その中で俺は、三石が静かなのに気づいた。いつもは、先輩部員たち相手でも、臆せず意見を言うというのに。よく見れば、何だか顔も赤い。気になった俺は、声をかけた。
「三石、具合でも悪いのか?」
「い……、いえ! 大丈夫です」
三石はあわてて首を振ったが、明らかに様子は変だった。
――一人で帰れるかな。部活が終わったら、もう一度声をかけてみよう……。
しかし部活終了後、俺は顧問に呼び止められた。話をしている間に、三石はいつの間にか帰ってしまっていた。
――ま、仕方ないか。
帰れたのなら、大丈夫だろう。調べ物があったこともあり、俺は図書館へと向かった。学者に取材するのだから、少しはその分野の知識を身に着けておかないといけない。
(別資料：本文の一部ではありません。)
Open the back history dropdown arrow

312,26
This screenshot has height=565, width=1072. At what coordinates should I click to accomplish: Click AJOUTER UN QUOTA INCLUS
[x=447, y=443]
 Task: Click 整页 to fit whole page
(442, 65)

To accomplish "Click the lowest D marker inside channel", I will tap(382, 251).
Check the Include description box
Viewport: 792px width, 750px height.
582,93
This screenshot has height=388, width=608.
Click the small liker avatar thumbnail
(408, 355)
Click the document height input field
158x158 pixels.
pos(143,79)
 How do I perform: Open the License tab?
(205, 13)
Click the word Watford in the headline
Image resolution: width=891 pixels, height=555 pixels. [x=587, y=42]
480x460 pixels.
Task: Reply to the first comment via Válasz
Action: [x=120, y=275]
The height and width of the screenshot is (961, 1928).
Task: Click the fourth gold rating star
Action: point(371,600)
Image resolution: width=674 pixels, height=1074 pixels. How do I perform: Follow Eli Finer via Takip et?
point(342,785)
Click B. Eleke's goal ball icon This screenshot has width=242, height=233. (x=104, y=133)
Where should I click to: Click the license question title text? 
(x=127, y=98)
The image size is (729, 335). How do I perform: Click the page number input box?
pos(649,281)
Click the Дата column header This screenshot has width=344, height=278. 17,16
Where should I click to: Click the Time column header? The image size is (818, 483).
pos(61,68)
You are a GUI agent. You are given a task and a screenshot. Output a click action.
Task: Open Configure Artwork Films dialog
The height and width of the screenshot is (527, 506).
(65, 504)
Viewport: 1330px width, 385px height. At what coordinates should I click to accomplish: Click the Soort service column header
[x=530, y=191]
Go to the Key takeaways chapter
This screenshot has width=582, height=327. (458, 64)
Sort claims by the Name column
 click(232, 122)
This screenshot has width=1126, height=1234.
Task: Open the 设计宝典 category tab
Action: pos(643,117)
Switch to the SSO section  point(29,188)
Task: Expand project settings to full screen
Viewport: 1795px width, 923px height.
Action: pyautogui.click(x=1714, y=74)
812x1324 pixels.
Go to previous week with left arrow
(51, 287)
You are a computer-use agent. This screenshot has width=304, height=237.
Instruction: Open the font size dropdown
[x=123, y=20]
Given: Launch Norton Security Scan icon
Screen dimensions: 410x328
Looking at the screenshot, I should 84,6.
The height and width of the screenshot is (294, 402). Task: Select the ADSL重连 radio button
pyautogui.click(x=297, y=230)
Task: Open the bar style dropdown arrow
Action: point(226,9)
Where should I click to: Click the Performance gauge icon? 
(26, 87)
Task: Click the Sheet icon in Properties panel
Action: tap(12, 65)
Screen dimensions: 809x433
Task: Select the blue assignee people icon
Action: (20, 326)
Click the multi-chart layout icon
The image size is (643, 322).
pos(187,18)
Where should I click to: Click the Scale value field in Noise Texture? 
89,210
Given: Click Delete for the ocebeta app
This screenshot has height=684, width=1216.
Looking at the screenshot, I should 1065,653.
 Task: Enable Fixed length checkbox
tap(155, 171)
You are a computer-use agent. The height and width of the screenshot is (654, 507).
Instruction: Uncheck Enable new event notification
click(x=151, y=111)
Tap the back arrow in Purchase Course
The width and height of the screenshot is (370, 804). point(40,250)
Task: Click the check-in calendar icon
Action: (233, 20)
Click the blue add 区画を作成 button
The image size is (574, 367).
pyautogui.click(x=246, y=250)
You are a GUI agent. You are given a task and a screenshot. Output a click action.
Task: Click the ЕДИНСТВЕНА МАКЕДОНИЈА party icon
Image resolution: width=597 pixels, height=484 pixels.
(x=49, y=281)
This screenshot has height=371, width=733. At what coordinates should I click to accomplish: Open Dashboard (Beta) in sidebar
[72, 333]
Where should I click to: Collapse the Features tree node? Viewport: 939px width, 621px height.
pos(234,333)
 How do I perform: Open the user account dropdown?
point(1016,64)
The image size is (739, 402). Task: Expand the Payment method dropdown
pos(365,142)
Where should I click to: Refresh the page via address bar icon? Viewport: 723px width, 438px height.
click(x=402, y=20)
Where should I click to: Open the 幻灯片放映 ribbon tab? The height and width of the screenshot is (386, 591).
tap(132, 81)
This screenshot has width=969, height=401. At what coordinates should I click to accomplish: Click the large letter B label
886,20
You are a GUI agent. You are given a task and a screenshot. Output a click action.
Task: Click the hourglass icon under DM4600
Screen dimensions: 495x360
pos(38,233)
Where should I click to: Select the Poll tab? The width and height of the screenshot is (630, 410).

一時間ほど専門書を読みふけった後、俺はトイレに立った。
――ん?
人気の少ない男子トイレの前に来た時、俺は何だか違和感を覚えた。トイレルーム内は暗いというのに、何人かがいる気配がするのだ。ひそひそという囁き声も聞こえる。
「ここでやんのか?」
「人なんか来ねえよ。万が一来たとしても、こいつが誘ったって言えばいいじゃん」
「まあな。こんなとこでフェロモン出してる方が悪いんだし……」
俺は、バンとドアを開けた。中にいた男子生徒らが、いっせいに俺の方を振り向く。名前は知らないが、一年のメンバーだった。皆、アルファだ。そして、ぐったりした様子で彼らに取り囲まれていたのは……。
「三石!」
俺は、とっさに奴らを押しのけると、三石の腕を引いて救い出した。